(Collected data entries)

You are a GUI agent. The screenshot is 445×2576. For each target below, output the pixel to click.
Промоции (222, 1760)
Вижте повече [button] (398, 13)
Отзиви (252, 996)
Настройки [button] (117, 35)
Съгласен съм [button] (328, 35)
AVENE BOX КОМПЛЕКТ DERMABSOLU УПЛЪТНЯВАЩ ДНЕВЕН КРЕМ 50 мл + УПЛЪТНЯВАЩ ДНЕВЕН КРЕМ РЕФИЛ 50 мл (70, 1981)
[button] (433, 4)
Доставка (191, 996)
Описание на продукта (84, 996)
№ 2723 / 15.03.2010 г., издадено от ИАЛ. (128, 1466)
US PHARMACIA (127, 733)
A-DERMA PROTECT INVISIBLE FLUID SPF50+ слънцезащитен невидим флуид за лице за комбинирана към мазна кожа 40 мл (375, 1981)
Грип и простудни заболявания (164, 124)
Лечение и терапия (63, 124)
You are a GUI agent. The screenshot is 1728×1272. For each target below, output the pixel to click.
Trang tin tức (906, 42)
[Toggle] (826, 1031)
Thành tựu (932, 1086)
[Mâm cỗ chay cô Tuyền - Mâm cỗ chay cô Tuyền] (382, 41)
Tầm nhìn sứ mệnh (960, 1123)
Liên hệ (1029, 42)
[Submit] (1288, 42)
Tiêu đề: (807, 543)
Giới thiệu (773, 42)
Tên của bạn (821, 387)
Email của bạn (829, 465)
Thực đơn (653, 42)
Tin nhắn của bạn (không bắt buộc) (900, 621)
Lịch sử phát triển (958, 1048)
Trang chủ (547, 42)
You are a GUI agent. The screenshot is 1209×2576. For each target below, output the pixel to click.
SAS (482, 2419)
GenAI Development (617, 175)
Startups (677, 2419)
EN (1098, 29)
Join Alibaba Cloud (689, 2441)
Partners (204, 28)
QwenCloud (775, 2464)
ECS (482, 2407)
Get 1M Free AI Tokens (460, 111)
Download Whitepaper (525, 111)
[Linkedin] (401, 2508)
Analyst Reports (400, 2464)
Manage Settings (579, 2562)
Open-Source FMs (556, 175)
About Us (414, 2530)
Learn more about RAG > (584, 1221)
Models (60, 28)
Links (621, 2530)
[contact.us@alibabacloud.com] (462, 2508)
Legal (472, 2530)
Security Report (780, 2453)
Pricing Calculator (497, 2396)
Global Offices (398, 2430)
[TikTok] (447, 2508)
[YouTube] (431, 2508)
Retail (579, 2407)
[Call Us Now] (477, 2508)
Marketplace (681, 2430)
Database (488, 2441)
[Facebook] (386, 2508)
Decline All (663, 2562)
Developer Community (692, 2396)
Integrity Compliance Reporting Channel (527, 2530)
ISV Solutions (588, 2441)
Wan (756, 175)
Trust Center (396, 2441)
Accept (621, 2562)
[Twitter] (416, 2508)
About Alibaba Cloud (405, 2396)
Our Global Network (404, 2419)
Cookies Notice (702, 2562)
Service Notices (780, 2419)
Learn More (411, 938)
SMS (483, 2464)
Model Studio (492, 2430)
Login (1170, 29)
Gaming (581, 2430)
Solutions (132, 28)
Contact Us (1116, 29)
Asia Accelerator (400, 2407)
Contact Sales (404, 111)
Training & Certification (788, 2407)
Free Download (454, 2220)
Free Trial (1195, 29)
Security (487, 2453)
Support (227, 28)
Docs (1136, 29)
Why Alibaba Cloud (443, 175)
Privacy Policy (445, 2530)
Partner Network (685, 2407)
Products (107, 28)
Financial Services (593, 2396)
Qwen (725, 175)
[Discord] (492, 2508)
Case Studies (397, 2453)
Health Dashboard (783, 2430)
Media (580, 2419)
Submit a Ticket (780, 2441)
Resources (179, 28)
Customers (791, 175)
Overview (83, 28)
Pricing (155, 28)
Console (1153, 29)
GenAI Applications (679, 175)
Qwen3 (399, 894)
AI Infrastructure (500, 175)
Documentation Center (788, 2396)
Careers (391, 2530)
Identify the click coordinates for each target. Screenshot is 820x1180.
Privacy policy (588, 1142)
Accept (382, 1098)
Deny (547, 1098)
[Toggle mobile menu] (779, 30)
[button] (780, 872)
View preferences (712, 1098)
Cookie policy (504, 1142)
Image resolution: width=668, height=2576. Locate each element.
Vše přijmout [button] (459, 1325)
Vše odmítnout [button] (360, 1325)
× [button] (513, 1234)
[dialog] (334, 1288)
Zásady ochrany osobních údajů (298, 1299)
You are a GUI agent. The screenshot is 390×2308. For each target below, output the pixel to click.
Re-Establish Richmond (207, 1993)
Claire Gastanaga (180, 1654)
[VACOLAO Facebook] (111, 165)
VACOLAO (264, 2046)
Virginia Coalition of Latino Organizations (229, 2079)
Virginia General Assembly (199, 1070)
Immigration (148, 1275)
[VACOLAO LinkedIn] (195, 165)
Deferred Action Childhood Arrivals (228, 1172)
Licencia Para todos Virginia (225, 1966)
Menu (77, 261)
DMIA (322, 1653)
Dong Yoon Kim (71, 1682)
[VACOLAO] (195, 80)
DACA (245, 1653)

Exercise:
The answer should be a single number: the count of lines in the data that include the string "button".

Result of this task:
8